I'll attach the error log for today.

Comment 9 jmccann 2007-11-15 21:06:37 UTC
Created attachment 260391 [details]
cups-error-log.txt.gz from this afternoon

Comment 10 Tim Waugh 2007-11-20 12:14:06 UTC
I think I might have discovered the root cause of this.

Comment 12 jmccann 2007-11-29 23:50:05 UTC
I have noticed a strong correlation between this problem occurring and when we
manipulate the paper trays (ie. when changing paper).

Comment 13 RHEL Program Management 2007-12-03 20:45:40 UTC
This request was evaluated by Red Hat Product Management for
inclusion, but this component is not scheduled to be updated in
the current Red Hat Enterprise Linux release.  This request will
be reviewed for a future Red Hat Enterprise Linux release.

*-*-*

▸ **Problem set**
1. Answer these questions from the bug thread:
(a) What file did jmccann attach in Comment 9?
(b) What activity did jmccann find strongly correlated with the problem occurring?
(c) According to Comment 13, is the component scheduled to be updated in the current Red Hat Enterprise Linux release?
2. Present a portion of the stored records as a numbered list with blank lines omitted. Begin at the line that contains "Task: Click the external" and stop after the line that contains "pos(637,67)".
The bug thread and the stored records are two separate, unrelated pieces of material.

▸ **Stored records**

*-*-*

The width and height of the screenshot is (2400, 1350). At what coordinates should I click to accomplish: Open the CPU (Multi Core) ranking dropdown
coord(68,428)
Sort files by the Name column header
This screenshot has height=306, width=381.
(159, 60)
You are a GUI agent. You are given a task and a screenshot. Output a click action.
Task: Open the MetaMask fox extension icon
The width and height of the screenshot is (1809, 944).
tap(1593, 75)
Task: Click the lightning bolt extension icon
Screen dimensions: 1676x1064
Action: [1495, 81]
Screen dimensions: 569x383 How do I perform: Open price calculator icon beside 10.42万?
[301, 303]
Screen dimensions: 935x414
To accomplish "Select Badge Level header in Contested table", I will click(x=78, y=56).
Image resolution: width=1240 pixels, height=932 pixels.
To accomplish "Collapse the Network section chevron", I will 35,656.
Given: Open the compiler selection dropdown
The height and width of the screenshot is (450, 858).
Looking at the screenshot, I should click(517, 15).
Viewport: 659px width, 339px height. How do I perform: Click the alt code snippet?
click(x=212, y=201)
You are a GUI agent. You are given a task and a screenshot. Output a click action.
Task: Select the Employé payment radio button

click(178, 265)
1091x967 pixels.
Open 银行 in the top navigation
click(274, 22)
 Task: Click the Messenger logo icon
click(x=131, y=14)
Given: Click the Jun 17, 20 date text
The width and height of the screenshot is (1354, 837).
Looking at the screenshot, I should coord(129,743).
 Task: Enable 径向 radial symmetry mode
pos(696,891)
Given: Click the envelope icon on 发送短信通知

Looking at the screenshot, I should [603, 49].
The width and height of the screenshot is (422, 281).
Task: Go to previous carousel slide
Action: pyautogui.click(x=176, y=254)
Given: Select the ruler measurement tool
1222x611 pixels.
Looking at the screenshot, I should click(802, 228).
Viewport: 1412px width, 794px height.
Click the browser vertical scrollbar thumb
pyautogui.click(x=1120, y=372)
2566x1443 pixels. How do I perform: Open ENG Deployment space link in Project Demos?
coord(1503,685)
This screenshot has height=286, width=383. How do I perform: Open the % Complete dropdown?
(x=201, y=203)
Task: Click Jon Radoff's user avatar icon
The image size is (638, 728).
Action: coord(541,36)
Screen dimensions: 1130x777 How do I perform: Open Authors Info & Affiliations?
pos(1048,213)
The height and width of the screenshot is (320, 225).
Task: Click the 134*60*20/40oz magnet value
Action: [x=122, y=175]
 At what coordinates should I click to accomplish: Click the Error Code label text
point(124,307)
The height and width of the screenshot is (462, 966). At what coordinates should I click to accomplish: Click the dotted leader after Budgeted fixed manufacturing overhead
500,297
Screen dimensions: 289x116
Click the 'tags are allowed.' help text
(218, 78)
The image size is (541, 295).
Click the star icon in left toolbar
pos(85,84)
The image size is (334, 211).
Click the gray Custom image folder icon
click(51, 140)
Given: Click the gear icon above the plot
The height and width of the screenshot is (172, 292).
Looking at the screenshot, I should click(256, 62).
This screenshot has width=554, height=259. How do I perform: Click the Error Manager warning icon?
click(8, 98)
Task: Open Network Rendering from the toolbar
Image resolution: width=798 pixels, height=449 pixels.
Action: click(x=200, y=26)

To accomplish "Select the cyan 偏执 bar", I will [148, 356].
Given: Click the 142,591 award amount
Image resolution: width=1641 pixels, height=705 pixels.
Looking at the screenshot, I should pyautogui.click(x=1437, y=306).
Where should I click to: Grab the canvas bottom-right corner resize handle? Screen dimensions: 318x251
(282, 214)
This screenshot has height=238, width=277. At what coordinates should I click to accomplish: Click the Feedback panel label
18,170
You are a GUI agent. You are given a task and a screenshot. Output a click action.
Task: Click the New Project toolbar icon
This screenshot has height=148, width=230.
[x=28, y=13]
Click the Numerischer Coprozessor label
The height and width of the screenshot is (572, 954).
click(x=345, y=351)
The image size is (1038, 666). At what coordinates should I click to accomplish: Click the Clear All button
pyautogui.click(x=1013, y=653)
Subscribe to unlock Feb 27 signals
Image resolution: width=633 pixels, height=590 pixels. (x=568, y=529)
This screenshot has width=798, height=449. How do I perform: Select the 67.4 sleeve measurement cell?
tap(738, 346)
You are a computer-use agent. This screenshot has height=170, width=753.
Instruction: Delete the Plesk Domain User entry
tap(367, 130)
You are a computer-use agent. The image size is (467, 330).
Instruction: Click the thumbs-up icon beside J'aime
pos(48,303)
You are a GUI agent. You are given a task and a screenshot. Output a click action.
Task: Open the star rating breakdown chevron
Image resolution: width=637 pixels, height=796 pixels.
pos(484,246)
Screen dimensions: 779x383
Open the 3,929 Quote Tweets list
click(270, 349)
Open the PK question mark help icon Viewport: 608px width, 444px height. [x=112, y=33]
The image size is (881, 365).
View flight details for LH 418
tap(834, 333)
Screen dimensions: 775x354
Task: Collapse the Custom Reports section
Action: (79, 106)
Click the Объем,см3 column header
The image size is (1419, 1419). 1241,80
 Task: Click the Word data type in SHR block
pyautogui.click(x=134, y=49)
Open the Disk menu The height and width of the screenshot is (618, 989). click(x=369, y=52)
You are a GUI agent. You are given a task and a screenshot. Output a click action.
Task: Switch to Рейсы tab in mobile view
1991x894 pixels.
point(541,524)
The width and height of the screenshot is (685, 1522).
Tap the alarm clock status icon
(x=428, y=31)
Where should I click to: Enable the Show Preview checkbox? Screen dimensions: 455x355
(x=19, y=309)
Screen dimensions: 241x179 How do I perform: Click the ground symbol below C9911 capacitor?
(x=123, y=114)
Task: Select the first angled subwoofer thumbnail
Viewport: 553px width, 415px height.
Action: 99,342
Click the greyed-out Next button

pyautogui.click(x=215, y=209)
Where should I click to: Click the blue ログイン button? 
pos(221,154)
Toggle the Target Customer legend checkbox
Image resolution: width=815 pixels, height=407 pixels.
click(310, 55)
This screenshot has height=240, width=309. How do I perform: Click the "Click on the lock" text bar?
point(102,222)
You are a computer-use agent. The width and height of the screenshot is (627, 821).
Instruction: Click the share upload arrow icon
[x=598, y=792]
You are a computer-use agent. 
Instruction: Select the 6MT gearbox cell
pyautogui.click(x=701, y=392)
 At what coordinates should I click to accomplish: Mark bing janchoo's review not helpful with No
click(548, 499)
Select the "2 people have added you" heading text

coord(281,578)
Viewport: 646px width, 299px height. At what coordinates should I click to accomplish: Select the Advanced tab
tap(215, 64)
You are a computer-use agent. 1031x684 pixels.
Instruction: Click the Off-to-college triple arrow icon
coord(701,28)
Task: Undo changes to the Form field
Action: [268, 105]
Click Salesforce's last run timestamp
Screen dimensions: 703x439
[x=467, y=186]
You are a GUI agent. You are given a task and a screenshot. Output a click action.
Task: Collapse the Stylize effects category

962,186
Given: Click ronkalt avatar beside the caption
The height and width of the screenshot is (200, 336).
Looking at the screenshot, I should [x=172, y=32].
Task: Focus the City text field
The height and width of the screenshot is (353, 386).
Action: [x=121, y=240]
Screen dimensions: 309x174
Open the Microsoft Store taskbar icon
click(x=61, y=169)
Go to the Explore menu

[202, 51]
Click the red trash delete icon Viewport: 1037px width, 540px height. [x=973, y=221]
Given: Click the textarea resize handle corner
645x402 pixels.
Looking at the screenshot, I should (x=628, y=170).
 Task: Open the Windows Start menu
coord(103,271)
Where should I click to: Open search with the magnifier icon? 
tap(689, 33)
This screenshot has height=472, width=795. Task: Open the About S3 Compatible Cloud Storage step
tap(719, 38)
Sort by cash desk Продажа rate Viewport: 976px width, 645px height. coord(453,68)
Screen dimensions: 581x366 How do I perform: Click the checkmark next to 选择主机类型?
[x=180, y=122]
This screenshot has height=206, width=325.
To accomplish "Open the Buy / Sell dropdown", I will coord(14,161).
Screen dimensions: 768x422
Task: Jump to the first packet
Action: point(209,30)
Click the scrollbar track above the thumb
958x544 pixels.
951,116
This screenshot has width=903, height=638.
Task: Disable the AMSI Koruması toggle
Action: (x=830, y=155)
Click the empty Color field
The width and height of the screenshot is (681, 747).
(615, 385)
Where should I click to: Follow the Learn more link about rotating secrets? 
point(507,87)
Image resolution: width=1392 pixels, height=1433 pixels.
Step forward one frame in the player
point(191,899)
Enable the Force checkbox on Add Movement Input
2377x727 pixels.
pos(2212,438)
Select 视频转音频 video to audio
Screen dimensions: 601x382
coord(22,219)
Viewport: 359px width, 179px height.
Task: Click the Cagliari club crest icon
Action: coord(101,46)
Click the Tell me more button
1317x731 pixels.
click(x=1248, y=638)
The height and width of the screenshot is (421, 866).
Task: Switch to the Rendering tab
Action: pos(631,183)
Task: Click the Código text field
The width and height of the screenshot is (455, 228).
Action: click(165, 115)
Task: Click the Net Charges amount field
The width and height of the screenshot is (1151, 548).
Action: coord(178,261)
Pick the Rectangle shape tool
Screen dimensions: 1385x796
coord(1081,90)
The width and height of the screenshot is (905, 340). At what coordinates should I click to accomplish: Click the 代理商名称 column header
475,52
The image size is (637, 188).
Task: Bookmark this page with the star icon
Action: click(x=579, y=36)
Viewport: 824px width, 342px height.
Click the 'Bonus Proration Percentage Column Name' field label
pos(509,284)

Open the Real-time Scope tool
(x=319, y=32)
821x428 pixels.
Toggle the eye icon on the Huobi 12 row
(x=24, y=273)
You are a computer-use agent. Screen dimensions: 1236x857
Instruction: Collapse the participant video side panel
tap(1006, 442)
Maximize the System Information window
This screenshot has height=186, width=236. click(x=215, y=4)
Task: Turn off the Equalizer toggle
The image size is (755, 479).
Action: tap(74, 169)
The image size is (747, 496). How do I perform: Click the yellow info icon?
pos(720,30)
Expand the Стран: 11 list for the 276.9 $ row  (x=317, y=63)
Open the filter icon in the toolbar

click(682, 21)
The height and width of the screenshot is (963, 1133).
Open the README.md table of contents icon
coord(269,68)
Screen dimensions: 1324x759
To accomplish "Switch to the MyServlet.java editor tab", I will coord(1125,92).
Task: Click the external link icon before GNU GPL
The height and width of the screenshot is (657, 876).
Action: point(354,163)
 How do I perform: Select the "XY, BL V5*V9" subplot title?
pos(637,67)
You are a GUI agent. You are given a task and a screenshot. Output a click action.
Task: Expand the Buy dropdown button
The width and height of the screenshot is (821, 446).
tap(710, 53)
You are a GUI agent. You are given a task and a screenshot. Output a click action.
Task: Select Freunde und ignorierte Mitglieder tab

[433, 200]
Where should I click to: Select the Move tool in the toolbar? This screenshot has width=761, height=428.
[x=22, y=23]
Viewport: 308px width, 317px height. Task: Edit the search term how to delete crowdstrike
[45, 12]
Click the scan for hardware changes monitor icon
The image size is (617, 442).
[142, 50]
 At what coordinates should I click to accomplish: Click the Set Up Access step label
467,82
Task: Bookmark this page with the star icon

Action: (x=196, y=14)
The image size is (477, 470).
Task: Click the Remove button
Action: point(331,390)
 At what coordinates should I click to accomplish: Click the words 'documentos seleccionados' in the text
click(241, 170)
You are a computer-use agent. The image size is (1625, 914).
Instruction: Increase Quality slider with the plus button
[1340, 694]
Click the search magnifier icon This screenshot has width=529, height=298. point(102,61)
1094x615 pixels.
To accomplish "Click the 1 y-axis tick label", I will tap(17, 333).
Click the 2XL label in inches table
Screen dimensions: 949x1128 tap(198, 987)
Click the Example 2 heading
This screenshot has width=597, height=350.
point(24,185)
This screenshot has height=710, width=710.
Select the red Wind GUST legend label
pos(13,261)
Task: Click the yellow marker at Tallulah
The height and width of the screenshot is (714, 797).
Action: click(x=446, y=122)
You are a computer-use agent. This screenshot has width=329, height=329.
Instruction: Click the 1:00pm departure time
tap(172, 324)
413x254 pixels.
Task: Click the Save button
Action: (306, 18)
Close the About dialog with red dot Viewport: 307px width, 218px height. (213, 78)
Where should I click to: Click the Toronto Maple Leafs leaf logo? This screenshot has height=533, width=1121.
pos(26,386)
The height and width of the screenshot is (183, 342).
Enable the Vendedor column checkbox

*-*-*

▸ **Task responses**
1.
(a) cups-error-log.txt.gz, from that afternoon.
(b) Manipulating the paper trays, such as when changing paper.
(c) No. The request will be reviewed for a future Red Hat Enterprise Linux release.

2.
1. Task: Click the external link icon before GNU GPL
2. The height and width of the screenshot is (657, 876).
3. Action: point(354,163)
4.  How do I perform: Select the "XY, BL V5*V9" subplot title?
5. pos(637,67)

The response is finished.